Poetry is ligamentary, a rhizomatic mesh of roots that feeds on eternal forces to form new connections. Poetry is a way to be not-alone, to be part of an ancient interdependent system, a body: impure, precise, sensitive, miraculous, quotidian. A poem is an organism keeping life on.
A poem’s vital organs—metaphor, lineation, patterned sound—are organs of connection. Each, in its way, links seemingly disparate entities, creating vital new symbioses. This is how a poem undermines our ossified and overgrown illusion of separateness, that particularly noxious lie.

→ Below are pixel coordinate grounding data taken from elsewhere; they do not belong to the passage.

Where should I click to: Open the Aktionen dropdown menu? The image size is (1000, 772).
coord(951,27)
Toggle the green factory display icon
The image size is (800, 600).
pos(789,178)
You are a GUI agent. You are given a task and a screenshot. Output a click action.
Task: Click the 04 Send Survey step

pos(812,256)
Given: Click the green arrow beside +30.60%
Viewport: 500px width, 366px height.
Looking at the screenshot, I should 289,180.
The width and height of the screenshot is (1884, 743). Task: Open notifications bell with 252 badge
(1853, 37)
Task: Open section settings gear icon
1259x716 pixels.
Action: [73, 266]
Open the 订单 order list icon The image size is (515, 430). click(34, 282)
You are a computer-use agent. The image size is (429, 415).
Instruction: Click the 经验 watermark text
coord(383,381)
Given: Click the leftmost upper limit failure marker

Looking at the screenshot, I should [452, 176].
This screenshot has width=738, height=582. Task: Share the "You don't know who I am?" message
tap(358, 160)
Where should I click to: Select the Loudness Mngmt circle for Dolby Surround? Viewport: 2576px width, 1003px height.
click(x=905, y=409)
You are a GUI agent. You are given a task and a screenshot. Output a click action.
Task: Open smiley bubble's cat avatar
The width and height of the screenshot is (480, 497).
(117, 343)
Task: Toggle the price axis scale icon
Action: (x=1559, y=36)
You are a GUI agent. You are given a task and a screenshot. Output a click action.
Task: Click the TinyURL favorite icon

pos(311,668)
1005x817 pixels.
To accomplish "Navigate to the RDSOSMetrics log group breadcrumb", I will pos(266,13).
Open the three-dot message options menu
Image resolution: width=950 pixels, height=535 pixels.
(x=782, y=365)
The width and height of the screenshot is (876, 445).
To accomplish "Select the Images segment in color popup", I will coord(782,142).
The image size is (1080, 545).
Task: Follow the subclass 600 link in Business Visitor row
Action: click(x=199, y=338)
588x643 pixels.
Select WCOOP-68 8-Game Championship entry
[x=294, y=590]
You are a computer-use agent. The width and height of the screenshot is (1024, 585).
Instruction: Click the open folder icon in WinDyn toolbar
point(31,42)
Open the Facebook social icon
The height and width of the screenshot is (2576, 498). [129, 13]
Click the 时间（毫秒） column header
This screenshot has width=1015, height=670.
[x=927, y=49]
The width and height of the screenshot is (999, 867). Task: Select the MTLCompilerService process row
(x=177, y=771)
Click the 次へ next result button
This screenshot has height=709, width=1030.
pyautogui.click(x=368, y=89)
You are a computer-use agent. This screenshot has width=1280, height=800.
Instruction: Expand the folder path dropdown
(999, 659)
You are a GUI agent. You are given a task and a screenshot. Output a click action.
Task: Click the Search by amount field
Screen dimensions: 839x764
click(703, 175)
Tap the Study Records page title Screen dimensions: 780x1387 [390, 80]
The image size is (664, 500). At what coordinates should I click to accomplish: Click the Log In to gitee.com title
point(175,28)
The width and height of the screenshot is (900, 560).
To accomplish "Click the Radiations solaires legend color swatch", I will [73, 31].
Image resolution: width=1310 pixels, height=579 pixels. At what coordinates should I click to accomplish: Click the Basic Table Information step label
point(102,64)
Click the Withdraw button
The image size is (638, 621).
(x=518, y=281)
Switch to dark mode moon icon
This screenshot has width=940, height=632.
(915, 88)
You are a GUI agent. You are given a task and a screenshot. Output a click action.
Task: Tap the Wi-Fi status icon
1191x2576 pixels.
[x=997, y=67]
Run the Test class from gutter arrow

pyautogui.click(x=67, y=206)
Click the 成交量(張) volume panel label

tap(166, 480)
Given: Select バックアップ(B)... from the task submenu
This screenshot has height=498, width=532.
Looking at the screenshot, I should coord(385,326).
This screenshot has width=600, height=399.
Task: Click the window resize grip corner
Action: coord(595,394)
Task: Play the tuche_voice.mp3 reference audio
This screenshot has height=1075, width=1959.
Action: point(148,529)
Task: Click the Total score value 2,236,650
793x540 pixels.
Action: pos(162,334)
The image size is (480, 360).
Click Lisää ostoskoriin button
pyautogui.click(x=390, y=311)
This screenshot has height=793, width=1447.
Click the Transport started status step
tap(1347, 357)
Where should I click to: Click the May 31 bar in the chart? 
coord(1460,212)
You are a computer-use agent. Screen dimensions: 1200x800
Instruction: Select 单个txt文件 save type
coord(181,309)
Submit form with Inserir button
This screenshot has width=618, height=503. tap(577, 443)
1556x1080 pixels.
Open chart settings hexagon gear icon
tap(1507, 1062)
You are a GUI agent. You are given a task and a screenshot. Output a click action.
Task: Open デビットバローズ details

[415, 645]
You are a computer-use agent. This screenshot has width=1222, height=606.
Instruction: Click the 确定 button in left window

A poem enacts this refusal. It doesn’t say no, it is no. A poem refuses not through rhetoric or narrative but through its very body. No to fundamentalist versions of independence, that toxic idea so essential to the functioning of the late capitalist murder machine. No, you and I and all of this are one. We all need each other in order to live. Everything and everyone in every environment is essential.
Poetry is borne of an elemental urge to connect with the deep time wildness of language. Like a poem, language is an ecosystem, made of the same stuff we’re made of, which is the same stuff the planet is made of. To speak a word, we move air through the fiery earth of our body, from the wet inside skin of lungs out through the watery trachea by the muscled earthwater of the tongue.
Poetry is a way to wander through the rules of language the way one can wander through a wild place, following flows and fissures and curiosities rather than roads. In this way, apparently unlike things are connected by the wanderer. Wandering across a meadow, my body and consciousness, which in that moment are one, might connect the deep blue of a lupine with the searing chartreuse of a lichen, two organisms that perhaps have no direct ecological relationship, whose physical bodies might never touch, become connected in the poem of my consciousness. This connection can be preserved in a poem on a page and the connection is reanimated whenever the words are read or sung.
Like any good wander, a poem can start anywhere and go anywhere. In the vast/tiny place of a poem, any two or two billion entities can be linked. One conception of god in Judaism is Ha’Makom, The Place, a place that is made of mostly space. In life, in Ha’makom, nothing is separate, the poem says. Everything lives together in the place of space.
A poem is our larger mind, our ecological consciousness, made entirely of verbs. Look closely enough and all nouns are verbs: matter is mostly space, seldom interrupted by spinning, swirling molecules—all is process, not thing. A noun is a verb in the place of space. A poem holds this spacious kinetic restlessness and does not try to slow it.
An obsession with silence and space, generative rupture, “lavish absence”—this is one of the ways inherited trauma has shaped my life in ways beyond my control. But these silences and gaps are also essential elements of the creative process. I see these forceful voids as doubled zeros. I see them facing each other like eyes.